Operational AI differs from agentic AI, which operates autonomously and performs tasks with minimal human input. Instead, achieving the status of operational AI supports workers, and doesn’t replace them. Its use ultimately enhances productivity and results, and strengthens the human-AI partnership.
For AI to be truly operational, it needs to be accessible, governed and integrated. The AI tool meets employees where they are, and is tailored to their roles and their specific work. Its data usage and model training must be transparent and compliant with both internal policies and external regulations. Lastly, the system should connect seamlessly to existing workflows and tools, elevating how people work.
The story we have all heard is that AI will take our jobs. Reaching the status of operational AI flips that narrative. When companies adopt operational AI, they empower employees to develop new skills in working with AI, in turn creating more job security for those workers.
In an AI-driven economy, knowledge workers must manage their AI use and interaction. AI should be a resource for workers, not a replacement.

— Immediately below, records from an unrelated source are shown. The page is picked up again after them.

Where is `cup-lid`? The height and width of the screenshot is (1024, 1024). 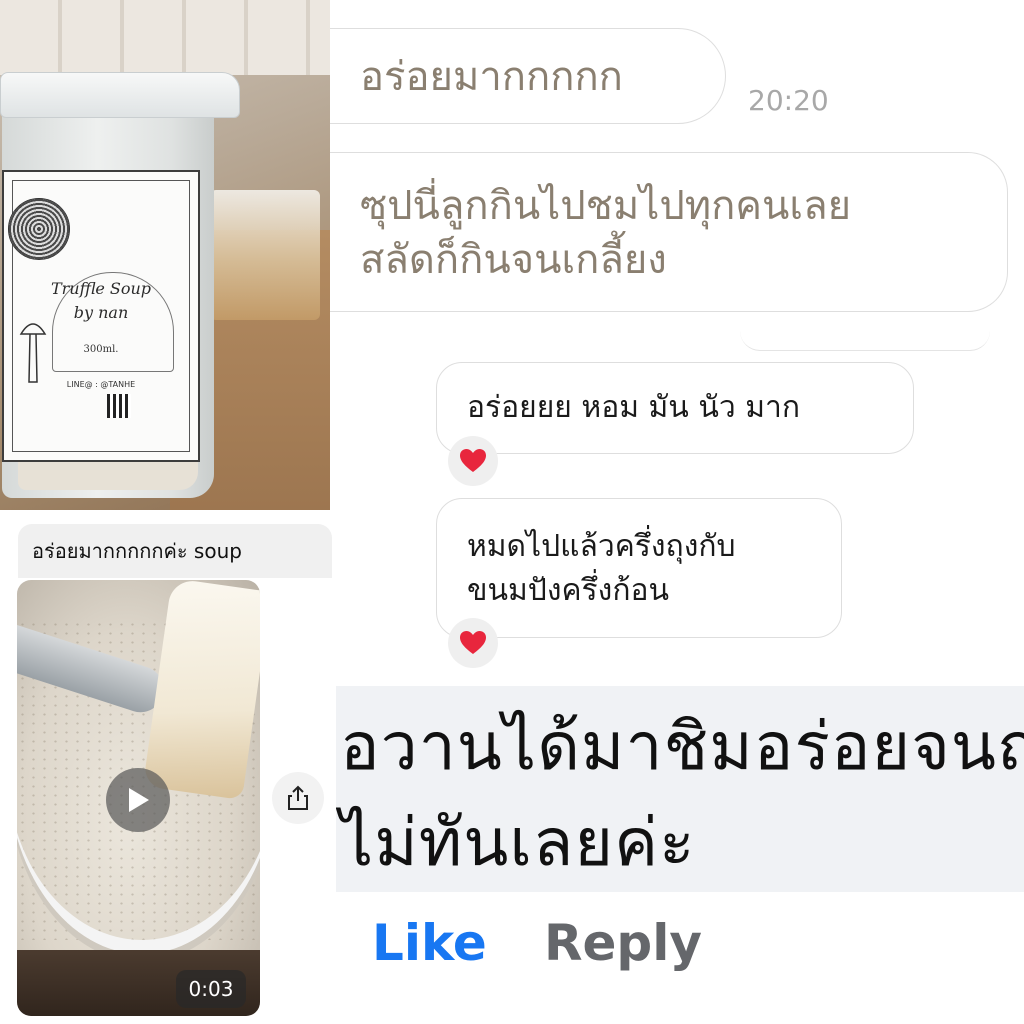
cup-lid is located at coordinates (120, 95).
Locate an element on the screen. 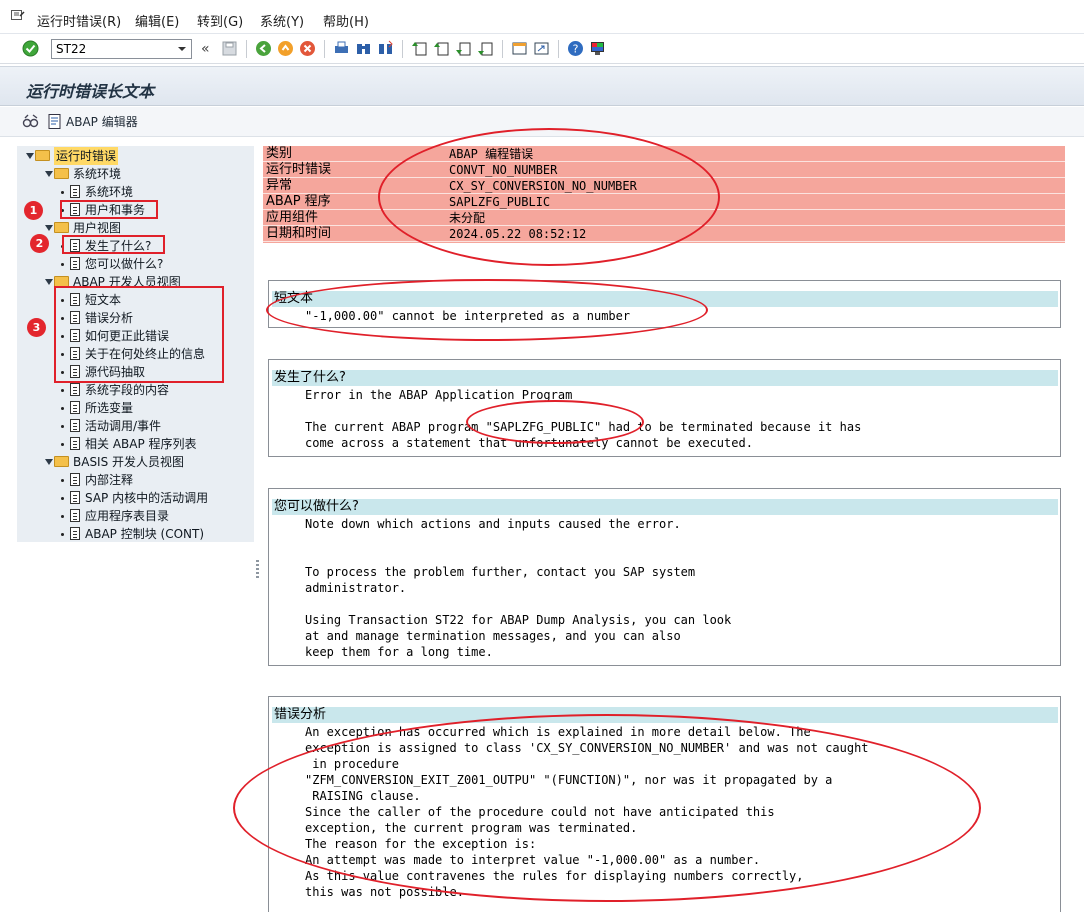  find-next-icon is located at coordinates (386, 48).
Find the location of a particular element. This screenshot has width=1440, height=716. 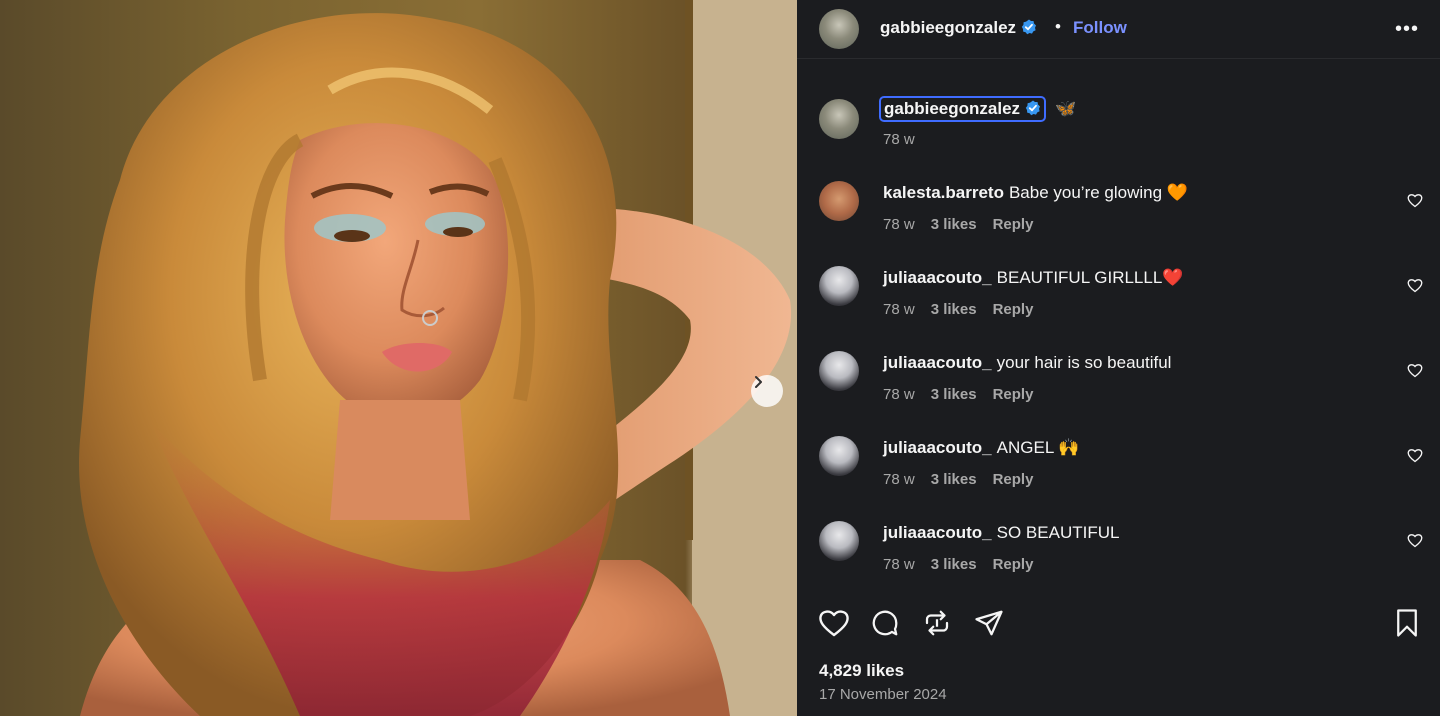

comment-body: ANGEL 🙌 is located at coordinates (1038, 448).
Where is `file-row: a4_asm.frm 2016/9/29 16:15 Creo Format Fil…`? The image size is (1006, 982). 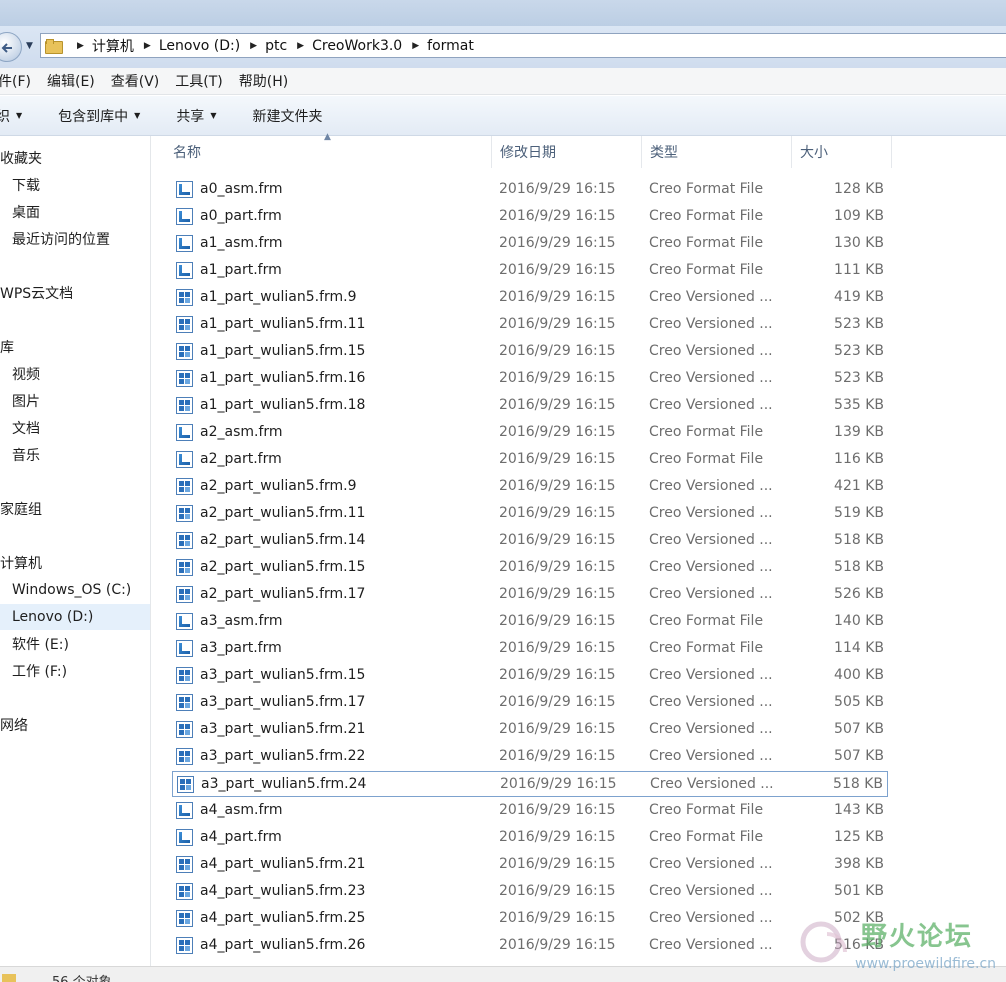
file-row: a4_asm.frm 2016/9/29 16:15 Creo Format Fil… is located at coordinates (530, 811).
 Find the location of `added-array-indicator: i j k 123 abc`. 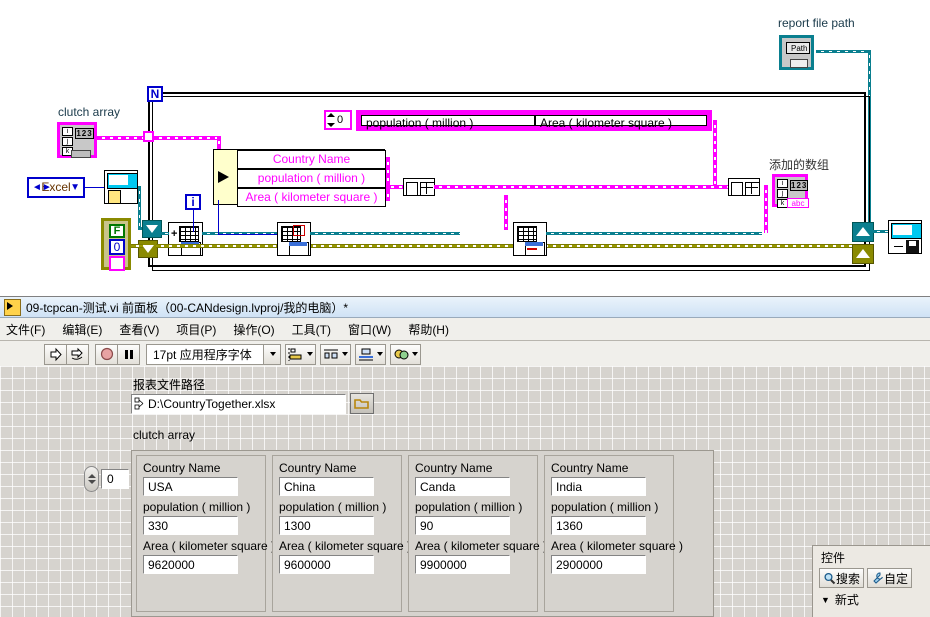

added-array-indicator: i j k 123 abc is located at coordinates (790, 191).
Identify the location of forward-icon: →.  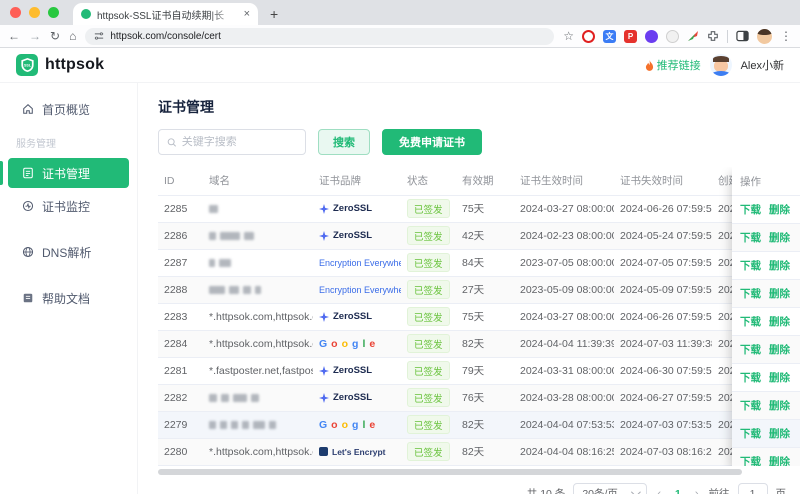
(35, 36).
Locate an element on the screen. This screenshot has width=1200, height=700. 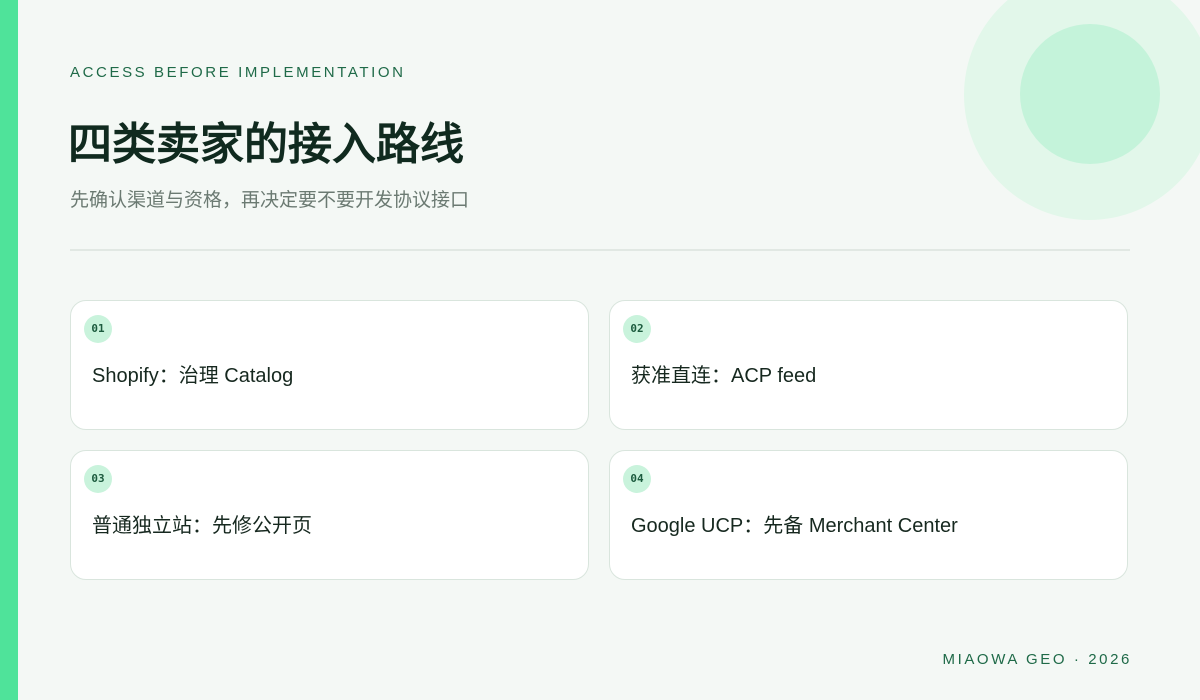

Achieving operational AI in a workplace will set employees up for future success.
Successfully reaching operational AI
Reaching this state requires intentional coordination between IT and business leadership. Organizations can get there by using a few key strategies.
- Co-design AI adoption.
Involve your employees early. If they use shadow AI, they know what they need out of AI tools to best do their jobs. Run pilot phases and solicit candid feedback from employees at each stage. This is the only way to ensure your AI tools are truly operational – and give employees what they need.
- Establishguardrails.
Define what responsible AI use at your organization looks like, including clear boundaries for information given to the platform. This also includes guidelines for use. Should AI help employees with work like taking notes and summarizing reports, drafting social posts, and screening resumes, but not strategy documents? Set the guardrails, revisit them often, and stay open to innovative ideas and uses.
- Measure impact.
Track adoption rates, employee satisfaction, and business outcomes to understand how AI is improving productivity and decision-making. Continuous measurement promotes transparency and accountability, allowing leadership and IT departments to adjust strategies in real-time and ensure AI investments are delivering value across the organization.
When AI becomes fully operational within an organization, employees no longer have to choose between innovation and compliance. The organization gains both – secure data and empowered teams.